**EXERCISE**
Transcribe each entry shown below with no difference from the original.

[Pixel coordinate grounding data]

★ ★ ★ ★ ★

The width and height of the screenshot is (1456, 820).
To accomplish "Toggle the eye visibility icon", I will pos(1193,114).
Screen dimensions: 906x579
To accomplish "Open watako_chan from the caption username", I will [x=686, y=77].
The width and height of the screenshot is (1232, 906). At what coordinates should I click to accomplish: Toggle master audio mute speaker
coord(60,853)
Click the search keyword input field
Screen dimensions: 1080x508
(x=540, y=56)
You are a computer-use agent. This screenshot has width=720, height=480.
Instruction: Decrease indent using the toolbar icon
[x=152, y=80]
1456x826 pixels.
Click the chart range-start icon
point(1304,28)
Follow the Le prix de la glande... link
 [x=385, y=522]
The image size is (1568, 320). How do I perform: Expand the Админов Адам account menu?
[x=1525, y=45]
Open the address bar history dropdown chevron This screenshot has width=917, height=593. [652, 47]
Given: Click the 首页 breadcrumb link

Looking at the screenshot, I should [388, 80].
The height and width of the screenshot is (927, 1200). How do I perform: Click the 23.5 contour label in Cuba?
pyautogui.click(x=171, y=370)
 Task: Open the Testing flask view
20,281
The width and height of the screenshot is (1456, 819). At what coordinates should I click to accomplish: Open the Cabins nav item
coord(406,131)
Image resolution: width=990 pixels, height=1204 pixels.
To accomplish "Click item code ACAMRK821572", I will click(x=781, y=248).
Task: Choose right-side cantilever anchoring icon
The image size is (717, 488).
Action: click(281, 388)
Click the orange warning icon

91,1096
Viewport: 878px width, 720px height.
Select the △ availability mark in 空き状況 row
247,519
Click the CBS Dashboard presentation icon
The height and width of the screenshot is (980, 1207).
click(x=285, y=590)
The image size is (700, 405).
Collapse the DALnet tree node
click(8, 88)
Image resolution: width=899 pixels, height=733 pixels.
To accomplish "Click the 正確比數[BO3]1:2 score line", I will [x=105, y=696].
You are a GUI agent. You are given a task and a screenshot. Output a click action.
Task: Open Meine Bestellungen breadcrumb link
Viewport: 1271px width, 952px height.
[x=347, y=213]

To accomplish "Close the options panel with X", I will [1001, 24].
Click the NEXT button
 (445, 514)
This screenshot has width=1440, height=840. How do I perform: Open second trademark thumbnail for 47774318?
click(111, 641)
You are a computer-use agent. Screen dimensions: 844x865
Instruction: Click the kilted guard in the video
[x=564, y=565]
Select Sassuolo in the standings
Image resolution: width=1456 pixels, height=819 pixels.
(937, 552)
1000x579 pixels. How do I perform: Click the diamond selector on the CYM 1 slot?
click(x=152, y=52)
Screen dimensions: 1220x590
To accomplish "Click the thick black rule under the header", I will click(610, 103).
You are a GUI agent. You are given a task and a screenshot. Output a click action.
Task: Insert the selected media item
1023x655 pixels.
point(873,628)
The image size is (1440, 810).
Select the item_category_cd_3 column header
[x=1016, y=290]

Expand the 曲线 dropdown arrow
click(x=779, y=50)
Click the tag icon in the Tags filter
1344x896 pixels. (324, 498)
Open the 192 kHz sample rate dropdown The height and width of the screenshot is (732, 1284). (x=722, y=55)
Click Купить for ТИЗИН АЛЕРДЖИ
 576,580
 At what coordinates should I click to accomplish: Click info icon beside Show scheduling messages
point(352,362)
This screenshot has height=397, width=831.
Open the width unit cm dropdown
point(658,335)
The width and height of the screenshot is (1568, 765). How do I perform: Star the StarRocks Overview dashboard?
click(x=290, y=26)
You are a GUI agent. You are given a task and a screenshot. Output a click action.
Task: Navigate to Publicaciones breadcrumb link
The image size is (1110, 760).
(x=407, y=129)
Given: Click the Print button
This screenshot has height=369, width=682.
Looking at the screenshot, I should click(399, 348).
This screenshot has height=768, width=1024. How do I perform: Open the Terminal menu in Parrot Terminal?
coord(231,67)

★ ★ ★ ★ ★

**EXERCISE OUTPUT**
The width and height of the screenshot is (1456, 820).
To accomplish "Toggle the eye visibility icon", I will pos(1193,114).
Screen dimensions: 906x579
To accomplish "Open watako_chan from the caption username", I will [x=686, y=77].
The width and height of the screenshot is (1232, 906). At what coordinates should I click to accomplish: Toggle master audio mute speaker
coord(60,853)
Click the search keyword input field
Screen dimensions: 1080x508
(x=540, y=56)
You are a computer-use agent. This screenshot has width=720, height=480.
Instruction: Decrease indent using the toolbar icon
[x=152, y=80]
1456x826 pixels.
Click the chart range-start icon
point(1304,28)
Follow the Le prix de la glande... link
 [x=385, y=522]
The image size is (1568, 320). How do I perform: Expand the Админов Адам account menu?
[x=1525, y=45]
Open the address bar history dropdown chevron This screenshot has width=917, height=593. [652, 47]
Given: Click the 首页 breadcrumb link

Looking at the screenshot, I should [388, 80].
The height and width of the screenshot is (927, 1200). How do I perform: Click the 23.5 contour label in Cuba?
pyautogui.click(x=171, y=370)
 Task: Open the Testing flask view
20,281
The width and height of the screenshot is (1456, 819). At what coordinates should I click to accomplish: Open the Cabins nav item
coord(406,131)
Image resolution: width=990 pixels, height=1204 pixels.
To accomplish "Click item code ACAMRK821572", I will click(x=781, y=248).
Task: Choose right-side cantilever anchoring icon
The image size is (717, 488).
Action: click(281, 388)
Click the orange warning icon

91,1096
Viewport: 878px width, 720px height.
Select the △ availability mark in 空き状況 row
247,519
Click the CBS Dashboard presentation icon
The height and width of the screenshot is (980, 1207).
click(x=285, y=590)
The image size is (700, 405).
Collapse the DALnet tree node
click(8, 88)
Image resolution: width=899 pixels, height=733 pixels.
To accomplish "Click the 正確比數[BO3]1:2 score line", I will [x=105, y=696].
You are a GUI agent. You are given a task and a screenshot. Output a click action.
Task: Open Meine Bestellungen breadcrumb link
Viewport: 1271px width, 952px height.
[x=347, y=213]

To accomplish "Close the options panel with X", I will [1001, 24].
Click the NEXT button
 (445, 514)
This screenshot has width=1440, height=840. How do I perform: Open second trademark thumbnail for 47774318?
click(111, 641)
You are a computer-use agent. Screen dimensions: 844x865
Instruction: Click the kilted guard in the video
[x=564, y=565]
Select Sassuolo in the standings
Image resolution: width=1456 pixels, height=819 pixels.
(937, 552)
1000x579 pixels. How do I perform: Click the diamond selector on the CYM 1 slot?
click(x=152, y=52)
Screen dimensions: 1220x590
To accomplish "Click the thick black rule under the header", I will click(610, 103).
You are a GUI agent. You are given a task and a screenshot. Output a click action.
Task: Insert the selected media item
1023x655 pixels.
point(873,628)
The image size is (1440, 810).
Select the item_category_cd_3 column header
[x=1016, y=290]

Expand the 曲线 dropdown arrow
click(x=779, y=50)
Click the tag icon in the Tags filter
1344x896 pixels. (324, 498)
Open the 192 kHz sample rate dropdown The height and width of the screenshot is (732, 1284). (x=722, y=55)
Click Купить for ТИЗИН АЛЕРДЖИ
 576,580
 At what coordinates should I click to accomplish: Click info icon beside Show scheduling messages
point(352,362)
This screenshot has height=397, width=831.
Open the width unit cm dropdown
point(658,335)
The width and height of the screenshot is (1568, 765). How do I perform: Star the StarRocks Overview dashboard?
click(x=290, y=26)
You are a GUI agent. You are given a task and a screenshot. Output a click action.
Task: Navigate to Publicaciones breadcrumb link
The image size is (1110, 760).
(x=407, y=129)
Given: Click the Print button
This screenshot has height=369, width=682.
Looking at the screenshot, I should click(399, 348).
This screenshot has height=768, width=1024. How do I perform: Open the Terminal menu in Parrot Terminal?
coord(231,67)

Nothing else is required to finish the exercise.